Aim of the exercise |
What lines of the data hold the string "checkbox"? Copy them all.

Data to use |

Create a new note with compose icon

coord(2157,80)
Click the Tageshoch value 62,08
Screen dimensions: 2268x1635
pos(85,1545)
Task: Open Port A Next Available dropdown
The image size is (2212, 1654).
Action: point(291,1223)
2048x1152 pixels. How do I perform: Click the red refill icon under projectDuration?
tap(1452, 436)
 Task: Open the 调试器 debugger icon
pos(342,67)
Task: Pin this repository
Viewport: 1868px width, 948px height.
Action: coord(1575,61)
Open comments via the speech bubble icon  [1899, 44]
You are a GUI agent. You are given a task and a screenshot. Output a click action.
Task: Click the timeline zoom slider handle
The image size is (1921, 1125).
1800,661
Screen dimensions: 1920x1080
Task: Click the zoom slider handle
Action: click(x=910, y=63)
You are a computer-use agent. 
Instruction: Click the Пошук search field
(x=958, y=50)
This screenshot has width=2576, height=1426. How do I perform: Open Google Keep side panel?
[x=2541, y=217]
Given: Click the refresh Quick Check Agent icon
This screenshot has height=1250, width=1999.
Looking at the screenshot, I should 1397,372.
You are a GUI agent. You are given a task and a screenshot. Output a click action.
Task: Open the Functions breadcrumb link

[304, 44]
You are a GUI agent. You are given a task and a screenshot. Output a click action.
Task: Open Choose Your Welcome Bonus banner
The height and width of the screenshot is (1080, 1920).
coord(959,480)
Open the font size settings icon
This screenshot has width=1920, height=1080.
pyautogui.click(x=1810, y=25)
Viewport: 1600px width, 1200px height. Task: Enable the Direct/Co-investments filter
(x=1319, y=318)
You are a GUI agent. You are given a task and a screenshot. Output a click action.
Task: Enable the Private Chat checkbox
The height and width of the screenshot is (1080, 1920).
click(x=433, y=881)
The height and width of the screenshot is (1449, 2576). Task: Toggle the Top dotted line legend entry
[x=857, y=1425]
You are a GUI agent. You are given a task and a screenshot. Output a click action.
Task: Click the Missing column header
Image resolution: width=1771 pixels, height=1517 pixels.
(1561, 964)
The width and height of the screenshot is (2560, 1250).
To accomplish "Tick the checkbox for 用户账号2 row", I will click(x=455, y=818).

Answer for the task |
Task: Enable the Private Chat checkbox
To accomplish "Tick the checkbox for 用户账号2 row", I will click(x=455, y=818).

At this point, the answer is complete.